ENRIQUE GARCÍA-MÁIQUEZ,
La lectura del cuento La carta robada de Edgar Allan Poe me ha dejado la sospecha de que la solución a los problemas más arduos nos la esconden a menudo con una ladina eficacia a la vista de todos en el lugar más preponderante. Puede ser el caso de los actuales disturbios del Reino Unido, provocados por la muerte de tres niñas… y por años de inmigración descontrolada, con episodios especialmente apabullantes, como aquellos abusos sistemáticos, mafiosos y pedófilos de Rotherham, cuando la policía inglesa miró a otro lado para no ser acusada de racista. La gente corriente ha dicho basta y se han echado a la calle.
Los medios oficiales (esto es prácticamente todos), los políticos y las fuerzas de orden público están arremetiendo contra este movimiento ciudadano espontáneo y desesperado. Nos lo presentan como actos de extrema derecha que merecen repudio y represión. Y puede que se haya llegado a algún extremo y que se estén haciendo generalizaciones de brocha gorda y proponiendo soluciones inviables. Por supuesto, la situación es tan sangrante y clama tanto al cielo, que esas exageraciones se quedan cortas y las comparaciones salen prácticamente solas.
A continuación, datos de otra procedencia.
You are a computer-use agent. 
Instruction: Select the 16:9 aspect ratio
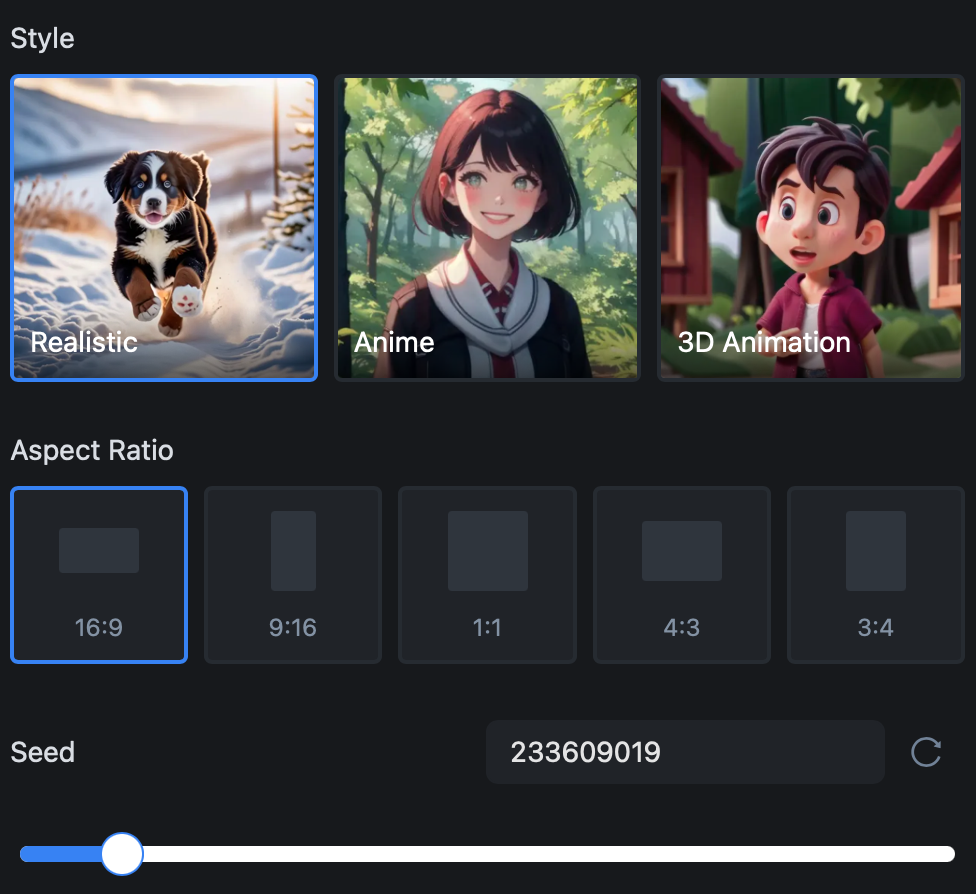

Sin embargo, aprovechemos la distancia y no olvidemos nosotros la carta de Poe. ¿No es extraño que los gobiernos occidentales y los partidos mayoritarios no propongan y arbitren soluciones sensatas a este clamor popular, que irá creciendo? Es su obligación. A ver si es el vecino desesperado y con miedo el que tiene que hilar fino… Los responsables podrían hacer honor a su nombre y reconocer: «En efecto, esto se ha ido de las manos». La deportación masiva es impracticable por cuestiones cuantitativas (hablamos de millones y muchos de ellos con nacionalidad adquirida) y cualitativas (ni la raza ni la religión pueden ser criterios para la deportación); pero pueden hacerse muchas cosas, que calmarían inmediatamente las aguas. ¿Ejemplos? No ponerse sistemáticamente en contra de quienes legítimamente protestan, volcando contra ellos la violencia policial y mediática que no se gasta con los delincuentes. Blindaje de las fronteras. Tolerancia cero con la inmigración ilegal, que implicará deportación inmediata. Corte automático del efecto llamada mediante prohibición de ayudas públicas y de servicios gratuitos a ningún emigrante ilegal. ¿Es suficiente? No. Endurecer el Código Penal para que cualquier infracción del ordenamiento implique una condena real que transmita a la sociedad en su conjunto que los poderes públicos se toman en serio su función de protegerla. Los emigrantes tendrían que asumir el ordenamiento legal, ético, consuetudinario y cultural del país al que vienen. Como precisa con el tino que le caracteriza David Cerdá, no tendrán que compartirlo, pero sí respetarlo. Nuestros complejos de inferioridad culturales o civilizatorios han de ser cortados de raíz y no ser alentados por la propaganda política, la publicidad de las grandes compañías o la demagogia irresponsable del buenismo, que es la banalidad del bien.
Un gobernante o unos partidos mayoritarios que arbitrasen con toda honestidad y urgencia esas medidas acabarían de inmediato con la rabia de la ciudadanía indefensa, además de cumplir con su deber básico. Son cosas de sentido común, que no implican ningún racismo ni ninguna condena a la gente honrada de cualquier grupo. Redundarían en una sana convivencia y son la única posibilidad de integración a la larga. ¿Por qué no se toman?
Mi sospecha, a lo Poe, es que prefieren unas masas enfurecidas que cometan excesos verbales y algún acto dudoso, y que los partidos de la derecha alternativa se vean empujados, por su propia soledad, a concentrar su discurso exclusivamente en este problema apremiante, en vez de presentar toda una batería de soluciones en todos los ámbitos políticos y sociales. Los partidos mayoritarios, empujando a la gente desesperada a la exacerbación, los aísla, y los controla. Los utiliza (los sacrifica) para caricaturizarlos y hacer un cordón sanitario a la derecha alternativa, a la que se le encierra también en un discurso monocorde.
Ya he dicho que la ira de los justos hay que entenderla, pero, mientras podamos, hay que exigir medidas sensatas a los gobiernos. Ponerles delante del espejo que colgaremos delante de su carta robada. ¿Por qué no ponen soluciones a un problema evidente que crece mes a mes y que asusta con razón a cada vez más ciudadanos? Nos quieren instintivos e histriónicos, fácilmente ridiculizables; tenemos que ser valientes y exactos, difícilmente manipulables.